The Hebrew Bible opens with "In the beginning, God created the heavens and the earth" (Genesis 1:1). Targum Onkelos, the authoritative Aramaic translation read alongside the Torah in ancient synagogues, renders this passage with remarkable fidelity. But with subtle shifts that reveal a distinct theological program.

Where the Hebrew says God's ruach (spirit/wind) "hovered" over the waters, Onkelos translates it as a "breath from before Elohim" that "blew" across the surface. That single word, "from before", introduces a buffer between God and the physical world. God does not hover. Something from God acts upon creation. This is Onkelos's signature move: protecting divine transcendence at every turn.

The creation account proceeds through six days with few surprises. Onkelos calls the firmament a "canopy" (raki'a), renders "great sea creatures" as "great whales," and stays close to the Hebrew throughout. But when the text reaches humanity, Onkelos makes a critical choice. "Let us make man in our image", a verse that troubled ancient rabbis because of its plural. Onkelos preserves without alteration.

The real theological statement comes in what Onkelos does not change. He does not soften the plural. He does not add "angels" as an explanation. He lets the mystery stand, trusting that the monotheistic framework of the entire Torah provides sufficient context. For Onkelos, fidelity to the text is itself a form of interpretation.

....

**REQUIRED WORK**
Update the passage on Targum Onkelos and Genesis by reproducing it from the words "Where the Hebrew" through the words "preserves without alteration.", with "canopy" replaced by "dome" throughout.

....

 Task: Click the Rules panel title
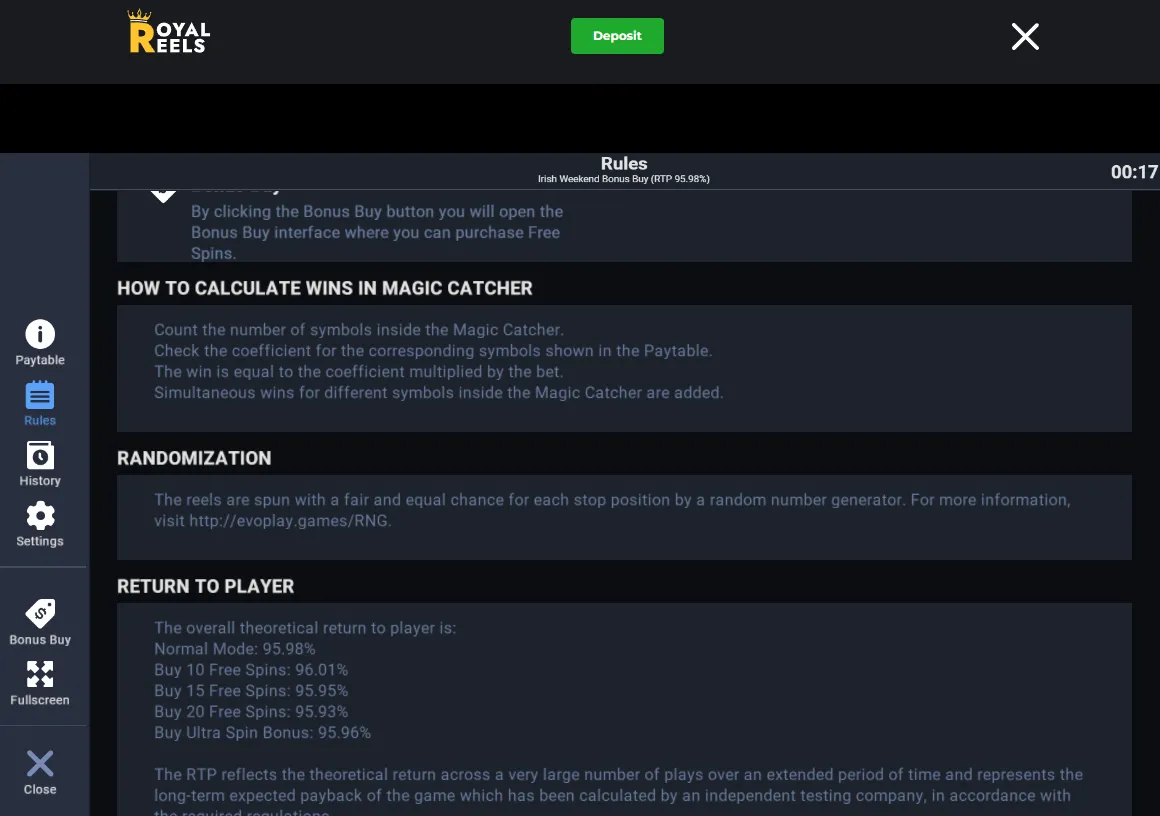click(x=624, y=163)
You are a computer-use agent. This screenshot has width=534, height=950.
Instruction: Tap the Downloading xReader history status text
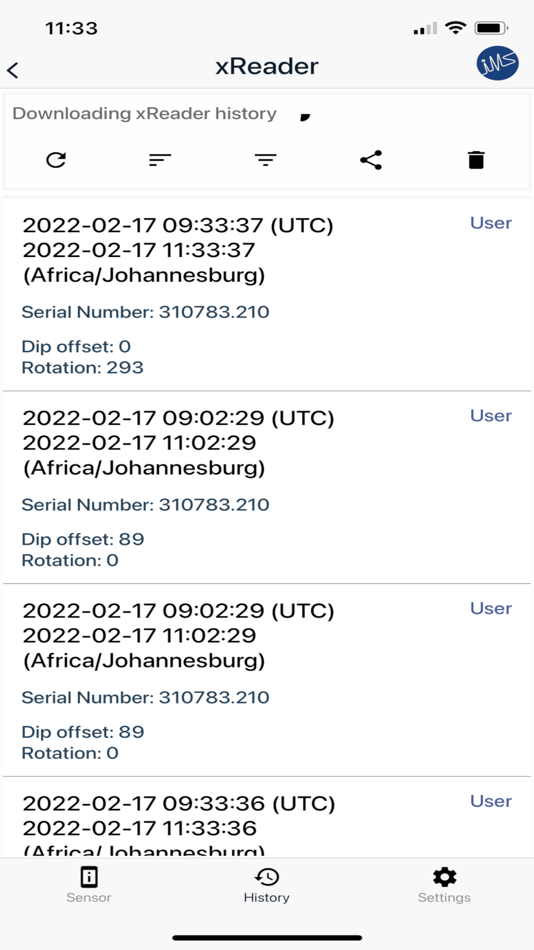click(x=144, y=114)
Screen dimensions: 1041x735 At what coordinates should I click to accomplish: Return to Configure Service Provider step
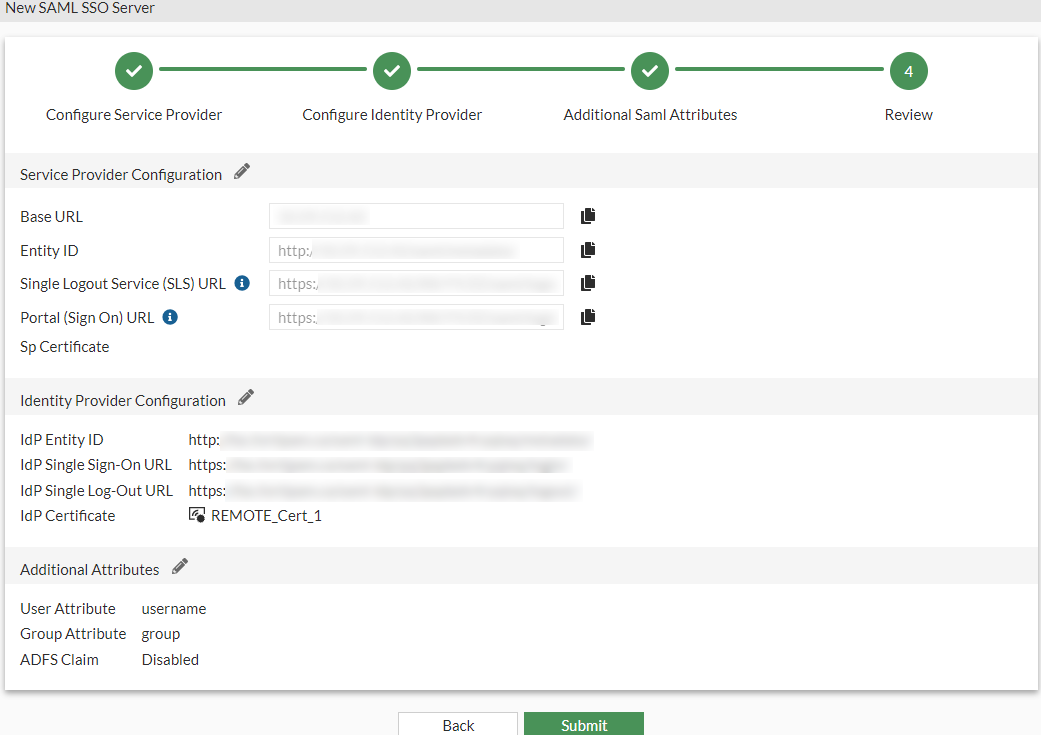tap(133, 71)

....

**TASK SOLUTION**
Where the Hebrew says God's ruach (spirit/wind) "hovered" over the waters, Onkelos translates it as a "breath from before Elohim" that "blew" across the surface. That single word, "from before", introduces a buffer between God and the physical world. God does not hover. Something from God acts upon creation. This is Onkelos's signature move: protecting divine transcendence at every turn.

The creation account proceeds through six days with few surprises. Onkelos calls the firmament a "dome" (raki'a), renders "great sea creatures" as "great whales," and stays close to the Hebrew throughout. But when the text reaches humanity, Onkelos makes a critical choice. "Let us make man in our image", a verse that troubled ancient rabbis because of its plural. Onkelos preserves without alteration.